Work to complete:
Copy the items below verbatim, starting from their first line and ending with the line that contains "Image resolution: width=1310".

Material for the task:
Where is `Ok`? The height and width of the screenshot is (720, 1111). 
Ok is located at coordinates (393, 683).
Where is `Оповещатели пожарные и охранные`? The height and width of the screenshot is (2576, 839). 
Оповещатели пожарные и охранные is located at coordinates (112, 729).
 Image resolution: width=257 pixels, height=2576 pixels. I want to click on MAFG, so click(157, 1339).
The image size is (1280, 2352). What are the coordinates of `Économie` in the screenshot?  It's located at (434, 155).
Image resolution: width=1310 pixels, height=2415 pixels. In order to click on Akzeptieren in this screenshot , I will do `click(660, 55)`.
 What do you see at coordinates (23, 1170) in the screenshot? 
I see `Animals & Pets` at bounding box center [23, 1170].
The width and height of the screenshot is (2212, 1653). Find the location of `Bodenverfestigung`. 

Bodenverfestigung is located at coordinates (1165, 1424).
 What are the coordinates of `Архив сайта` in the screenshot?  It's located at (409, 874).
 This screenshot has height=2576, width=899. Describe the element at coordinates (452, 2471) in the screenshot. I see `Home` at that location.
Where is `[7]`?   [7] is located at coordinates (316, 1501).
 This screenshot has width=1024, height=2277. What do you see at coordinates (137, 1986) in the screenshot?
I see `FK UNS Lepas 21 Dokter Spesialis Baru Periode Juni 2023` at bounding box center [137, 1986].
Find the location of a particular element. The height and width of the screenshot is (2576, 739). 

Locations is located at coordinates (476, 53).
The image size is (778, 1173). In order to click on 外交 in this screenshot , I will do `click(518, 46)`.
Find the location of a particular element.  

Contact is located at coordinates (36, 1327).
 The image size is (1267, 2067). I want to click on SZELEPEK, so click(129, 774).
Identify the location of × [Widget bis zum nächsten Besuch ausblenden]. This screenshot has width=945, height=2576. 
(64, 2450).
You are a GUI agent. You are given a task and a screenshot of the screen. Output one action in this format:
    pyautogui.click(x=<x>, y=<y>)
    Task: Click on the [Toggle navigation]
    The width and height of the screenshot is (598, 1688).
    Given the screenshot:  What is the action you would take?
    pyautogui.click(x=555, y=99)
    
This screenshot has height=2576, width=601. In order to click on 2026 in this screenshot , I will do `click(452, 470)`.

Finished answer:
Where is `Ok`? The height and width of the screenshot is (720, 1111). 
Ok is located at coordinates (393, 683).
Where is `Оповещатели пожарные и охранные`? The height and width of the screenshot is (2576, 839). 
Оповещатели пожарные и охранные is located at coordinates (112, 729).
 Image resolution: width=257 pixels, height=2576 pixels. I want to click on MAFG, so click(157, 1339).
The image size is (1280, 2352). What are the coordinates of `Économie` in the screenshot?  It's located at (434, 155).
Image resolution: width=1310 pixels, height=2415 pixels. In order to click on Akzeptieren in this screenshot , I will do `click(660, 55)`.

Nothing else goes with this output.